§ 9.675. Delegation of medical management.
(a) A plan may contract with an entity for the performance of medical management relating to the delivery of health care services to enrollees. The plan shall be responsible for assuring that the medical management contract meets the requirements of all applicable laws. The plan shall submit the medical management contract to the Department for review and approval. The Department will review a medical management contract within 45 days of receipt of the contract. If the Department does not approve or disapprove a contract within 45 days of receipt, the plan may use the contract and it shall be presumed to meet the requirements of all applicable laws. If, at any time, the Department finds that a contract is in violation of law, the plan shall correct the violation. Reimbursement information submitted to the Department under this paragraph may not be disclosed or produced for inspection or copying to a person other than the Secretary or the Secretarys representatives without the consent of the plan which provided the information, unless otherwise ordered by a court.

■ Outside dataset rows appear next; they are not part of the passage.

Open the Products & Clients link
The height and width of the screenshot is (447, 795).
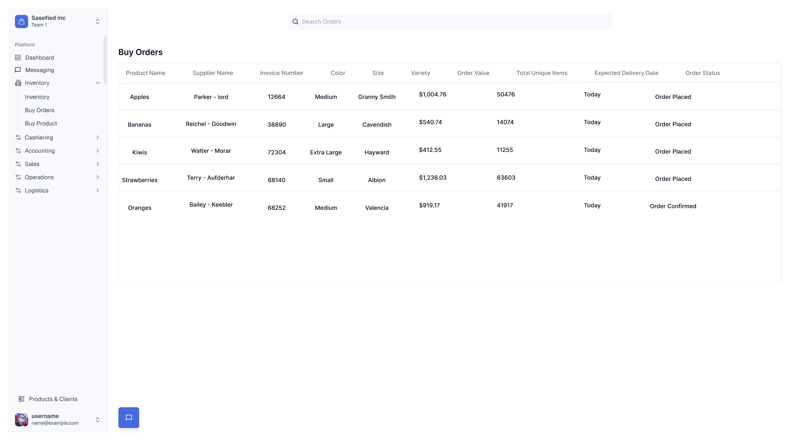(53, 399)
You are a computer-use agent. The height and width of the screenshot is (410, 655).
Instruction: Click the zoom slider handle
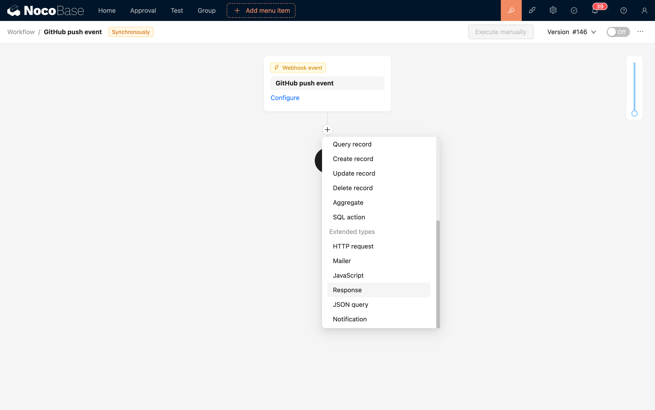[x=634, y=113]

(b) If the contractor is to perform UR, the contractor shall be certified in accordance with Subchapter K (relating to CREs).

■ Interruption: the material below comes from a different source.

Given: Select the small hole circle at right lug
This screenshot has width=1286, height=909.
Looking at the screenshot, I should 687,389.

(c) To secure Department approval, a medical management contract shall include the following:
(1) Reimbursement methods being used to reimburse the contractor which comply with section 2152(b) of the act (40 P. S. § 991.2152(b)) which relates to operational standards for CREs compensation.
(2) The standards for the plans oversight of the contractor.

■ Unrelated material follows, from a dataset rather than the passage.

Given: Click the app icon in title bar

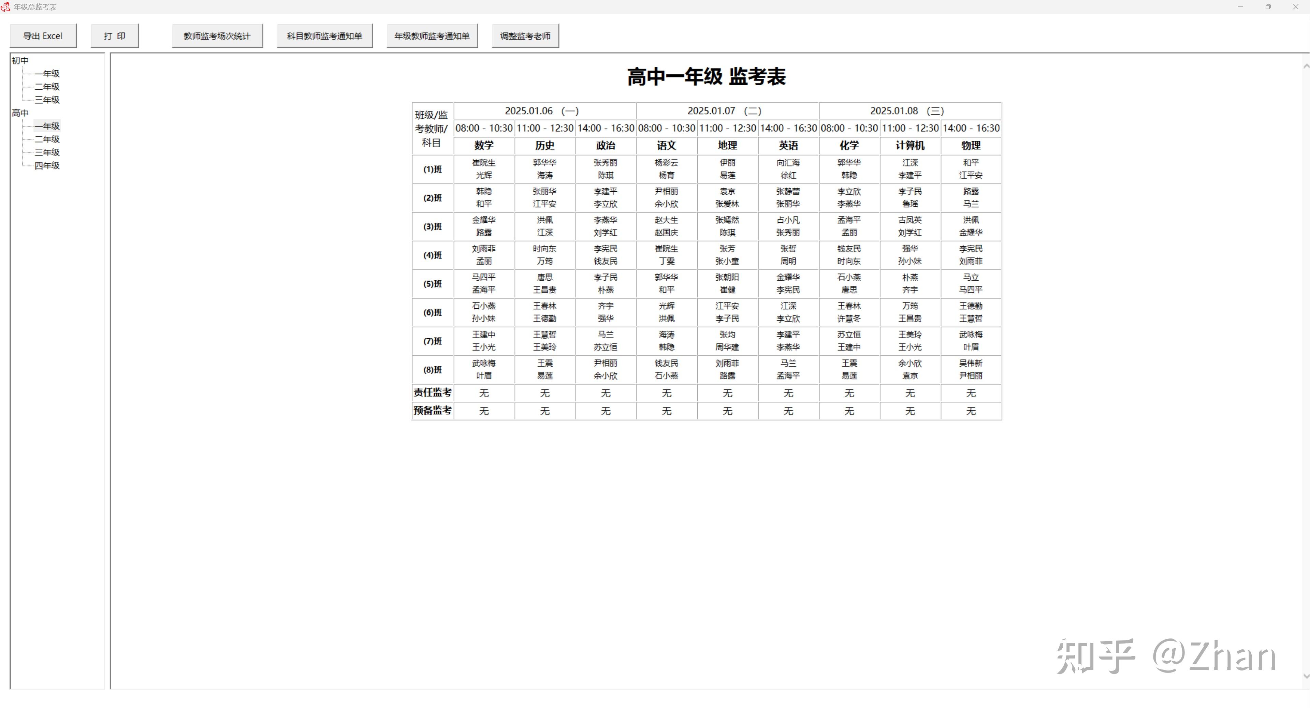Looking at the screenshot, I should point(6,7).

(d) Acceptable plan oversight shall include:
(1) Written review and approval by the plan of the explicit standards to be utilized by the contractor in conducting quality assurance, UR or related medical management activities.
(2) Reporting by the contractor to the plan on at least a quarterly basis regarding the delegated activities concerning the arrangement or provision of health care services and the impact of the delegated activities on the quality and delivery of health care services to the plans enrollees.
(3) Annual random sample re-review and validation of the results of delegated responsibilities to ensure that the decisions made and activities undertaken by the contractor meet the agreed-upon standards in the contract.
(4) A written description of the relationship between the plans medical management staff and the contractors medical management staff.
(5) A requirement that the contractor will cooperate with and participate in quality assurance activities and studies undertaken by the plan that pertain to the enrollee populations served by the contractor, including submitting written reports of activities and accomplishments on plan directed and any contractor initiated activities to the plans quality assurance committee on at least a quarterly basis.
(e) With respect to medical management arrangements involving an HMO, the medical management contract shall include a statement by the contractor agreeing to submit itself to review as a part of the HMOs external quality assurance assessment. See § 9.654 (relating to HMO external quality assurance assessment). A contractor may receive a separate review of its operations by an external quality review organization approved by the Department. The Department will consider the results of the review in its overall assessment provided the review satisfies the requirements of § 9.674 (relating to quality assurance standards).
This section cited in 28 Pa. Code § 9.634 (relating to delegation of HMO operations); and 28 Pa. Code § 9.724 (relating to plan-IDS contracts).